Segment Start: RECORDS SUPPLIED
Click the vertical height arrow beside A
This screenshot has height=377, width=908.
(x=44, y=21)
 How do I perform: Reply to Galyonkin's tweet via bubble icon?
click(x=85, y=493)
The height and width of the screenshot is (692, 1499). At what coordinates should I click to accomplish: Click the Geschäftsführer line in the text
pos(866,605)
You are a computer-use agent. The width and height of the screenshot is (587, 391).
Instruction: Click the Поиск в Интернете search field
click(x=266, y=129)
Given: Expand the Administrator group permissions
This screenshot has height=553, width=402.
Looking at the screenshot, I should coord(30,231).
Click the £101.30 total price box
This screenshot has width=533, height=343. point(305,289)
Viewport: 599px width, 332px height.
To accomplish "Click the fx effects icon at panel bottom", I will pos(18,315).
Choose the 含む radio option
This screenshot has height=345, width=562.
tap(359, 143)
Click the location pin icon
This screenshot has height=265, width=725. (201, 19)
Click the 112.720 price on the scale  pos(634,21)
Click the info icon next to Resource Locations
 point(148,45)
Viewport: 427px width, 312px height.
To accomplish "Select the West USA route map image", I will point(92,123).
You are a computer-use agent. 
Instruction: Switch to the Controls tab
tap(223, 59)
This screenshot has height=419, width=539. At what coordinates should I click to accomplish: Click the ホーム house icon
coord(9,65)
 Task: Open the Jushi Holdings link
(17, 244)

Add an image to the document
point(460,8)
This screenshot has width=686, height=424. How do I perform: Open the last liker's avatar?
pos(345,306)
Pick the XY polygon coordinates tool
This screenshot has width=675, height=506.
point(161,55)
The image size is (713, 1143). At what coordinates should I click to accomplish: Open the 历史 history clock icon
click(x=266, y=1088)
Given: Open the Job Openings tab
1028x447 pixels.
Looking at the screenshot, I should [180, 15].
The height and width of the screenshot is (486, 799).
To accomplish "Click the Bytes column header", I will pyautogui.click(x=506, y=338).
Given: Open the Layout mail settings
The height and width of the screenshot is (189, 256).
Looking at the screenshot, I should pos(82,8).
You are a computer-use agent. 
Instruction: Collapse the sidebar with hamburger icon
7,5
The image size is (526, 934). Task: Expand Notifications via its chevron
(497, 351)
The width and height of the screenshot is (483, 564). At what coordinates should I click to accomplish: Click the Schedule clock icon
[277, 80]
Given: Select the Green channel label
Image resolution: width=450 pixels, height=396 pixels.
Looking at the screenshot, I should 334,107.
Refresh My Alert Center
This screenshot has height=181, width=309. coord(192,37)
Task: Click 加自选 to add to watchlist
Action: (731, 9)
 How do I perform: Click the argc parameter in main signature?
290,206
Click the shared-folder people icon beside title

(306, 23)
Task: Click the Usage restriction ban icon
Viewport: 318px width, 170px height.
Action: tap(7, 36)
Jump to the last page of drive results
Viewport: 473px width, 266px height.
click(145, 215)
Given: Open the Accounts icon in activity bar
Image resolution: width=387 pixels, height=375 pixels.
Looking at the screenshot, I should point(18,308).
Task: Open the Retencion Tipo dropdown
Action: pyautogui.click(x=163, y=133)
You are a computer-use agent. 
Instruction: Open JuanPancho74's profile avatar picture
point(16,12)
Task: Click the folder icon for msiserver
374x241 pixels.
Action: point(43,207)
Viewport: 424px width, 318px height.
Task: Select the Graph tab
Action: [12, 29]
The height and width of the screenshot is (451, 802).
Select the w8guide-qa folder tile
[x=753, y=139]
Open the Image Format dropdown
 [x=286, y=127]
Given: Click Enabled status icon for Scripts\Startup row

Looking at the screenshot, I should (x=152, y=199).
Segment End: RECORDS SUPPLIED
▸ **WHAT TO DO**: Return the span of lines in the data above that opens at the line with "How do I perform: Reply" and closes at the line with "Viewport: 427px width, 312px height.", exactly, ends included, nothing else.

▸ **WRITTEN REPLY**:
 How do I perform: Reply to Galyonkin's tweet via bubble icon?
click(x=85, y=493)
The height and width of the screenshot is (692, 1499). At what coordinates should I click to accomplish: Click the Geschäftsführer line in the text
pos(866,605)
You are a computer-use agent. The width and height of the screenshot is (587, 391).
Instruction: Click the Поиск в Интернете search field
click(x=266, y=129)
Given: Expand the Administrator group permissions
This screenshot has height=553, width=402.
Looking at the screenshot, I should coord(30,231).
Click the £101.30 total price box
This screenshot has width=533, height=343. point(305,289)
Viewport: 599px width, 332px height.
To accomplish "Click the fx effects icon at panel bottom", I will pos(18,315).
Choose the 含む radio option
This screenshot has height=345, width=562.
tap(359, 143)
Click the location pin icon
This screenshot has height=265, width=725. (201, 19)
Click the 112.720 price on the scale  pos(634,21)
Click the info icon next to Resource Locations
 point(148,45)
Viewport: 427px width, 312px height.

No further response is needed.